Le mythe autour de Bob Kane s’effrite énormément dans la bande dessinée. Au-delà d’employer Finger pour l’écriture, Kane s’est également fait remplacer aux dessins durant plusieurs décennies ! Ainsi, de 1947 à 1953, Lew Sayre Schwartz recevait de Bob Kane les scénarios de Bill Finger. Schwartz s’est toujours accommodé de cette façon de faire : l’anonymat lui convenait bien (il n’a jamais rencontré quelqu’un de chez DC) et Kane lui versait 100 dollars de salaire là où Kane empocher apparemment 500 (par semaine ou par mois, aucune idée, probablement par semaine). Sheldon Moldoff était lui aussi un dessinateur « fantôme » parmi les ateliers que supervisait Bob Kane. Il est arrivé autour de 1953 et a travaillé jusqu’en 1967 avec Kane. L’artiste a contribué lui aussi à la co-création de plusieurs éléments importants (apparemment sur Mister Freeze et Poison Ivy – ce n’est pas mentionné dans la BD).

Moldoff, tout comme Schwartz et Finger avant lui a simplement scellé un deal par une poignée de mains avec Bob Kane, assurant rentabilité et reconnaissance à ce dernier, sécurité de l’emploi et rémunération « correcte » aux autres. Mais attention, Moldoff estime que le crédit de créateur de Batman ne revient qu’à Kane, malgré les révélations désormais connues de tous. Certains partagent en effet la « vision » de Bob Kane : il a placé la première pierre de la figure iconique, les autres artistes ont ajouté et peaufiné cela tandis que Kane, très impliqué les premières années, assurait la popularité du justicier. Les artistes « fantômes » derrière Kane sont donc un procédé normal  pour quelques personnes (les fameux « ghost-writer » par exemple).

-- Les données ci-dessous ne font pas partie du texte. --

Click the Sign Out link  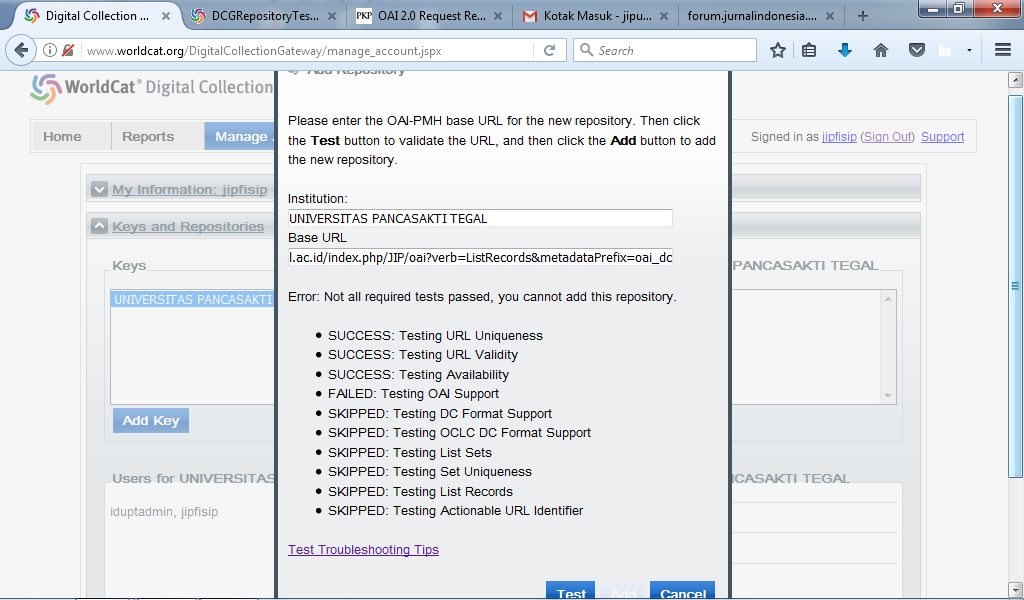pos(888,137)
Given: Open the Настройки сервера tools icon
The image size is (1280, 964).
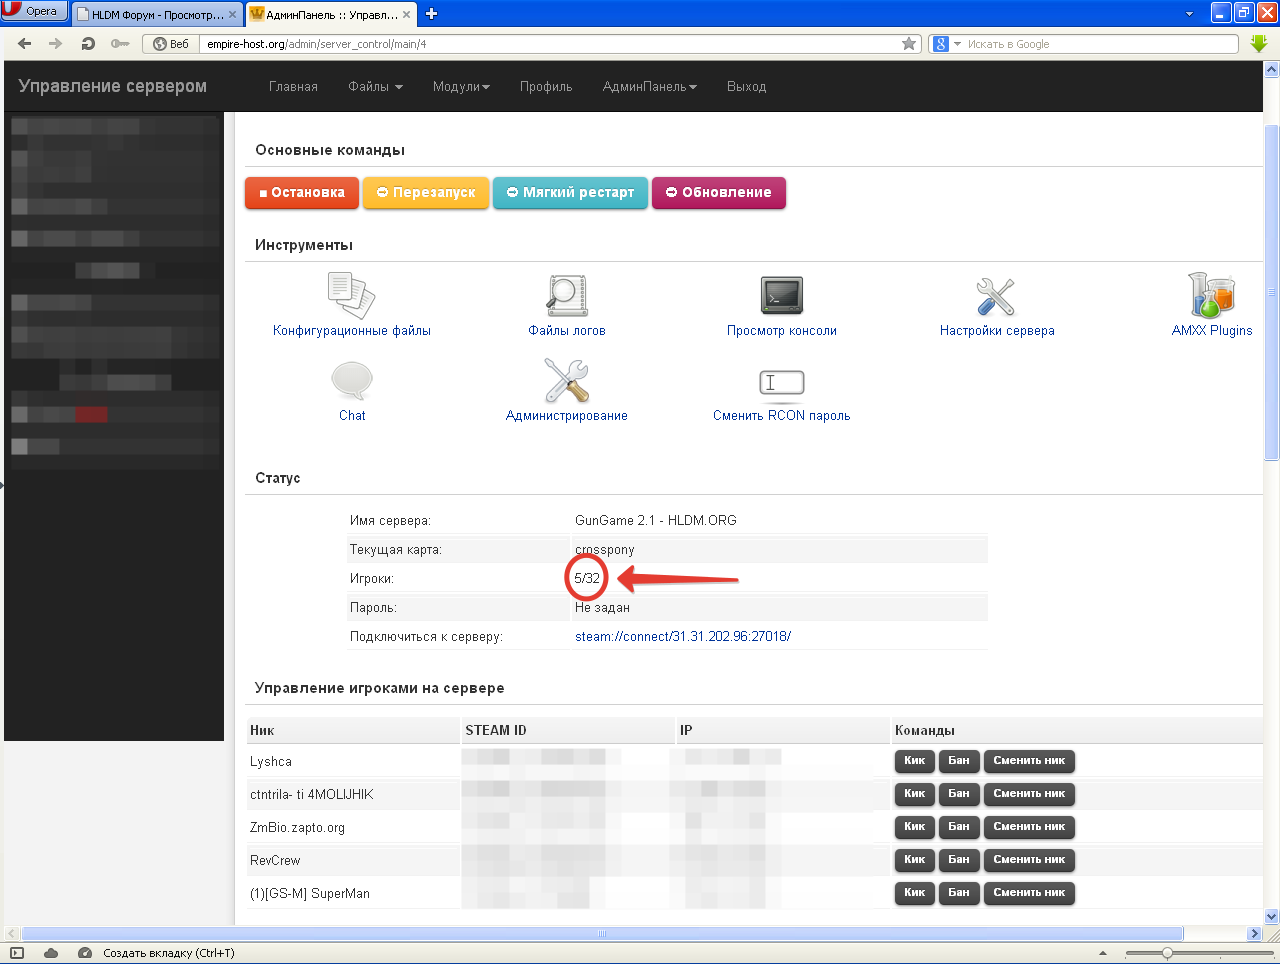Looking at the screenshot, I should tap(996, 296).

L’enquête de Noblehom, réécrite ici par Julian Voloj est passionnante – surtout pour un lecteur qui ne connaît pas toute cette histoire évidemment ! Le rythme est haletant, comme une intrigue de fiction soignée. Il faut dire, qu’en plus du travail de scénariste, la vie privée de Finger relève aussi d’un roman. Différentes femmes et un fils unique, peu connu avant les révélations de Noblehom. Pourtant ce fils, Fred, lisait dès l’âge de quatre ans les scénarios que son père écrivait sur Batman. Ce dernier les modifiait si son enfant les trouvait peu clairs. Les recherches de Noblehom conduisent aussi à découvrir une héritière « de sang », sa petite fille Athena, occasion idéale pour réparer l’injustice autour du crédit de Finger.

Erez Zadok dessine des personnages aux visages très fidèles à la réalité. Son style relativement « épuré », habilement et sobrement colorisé (par Zadok lui-même) avec beaucoup de teintes sépia, accentuant la notion de passé – nostalgie même. Volok et Zadok apposent un jeune Robin de temps en temps, sortant de l’imaginaire de Noblehom et agrémentant ainsi une petite touche légère et humoristique au contenu. Le duo propose une parfaite pointe d’émotion quand on apprend que Fred, le fils de Bill Finger, a répandu les cendres de son père dans un logo Batman sur le sable près de la mer proche de chez lui et a laissé l’eau les emporter…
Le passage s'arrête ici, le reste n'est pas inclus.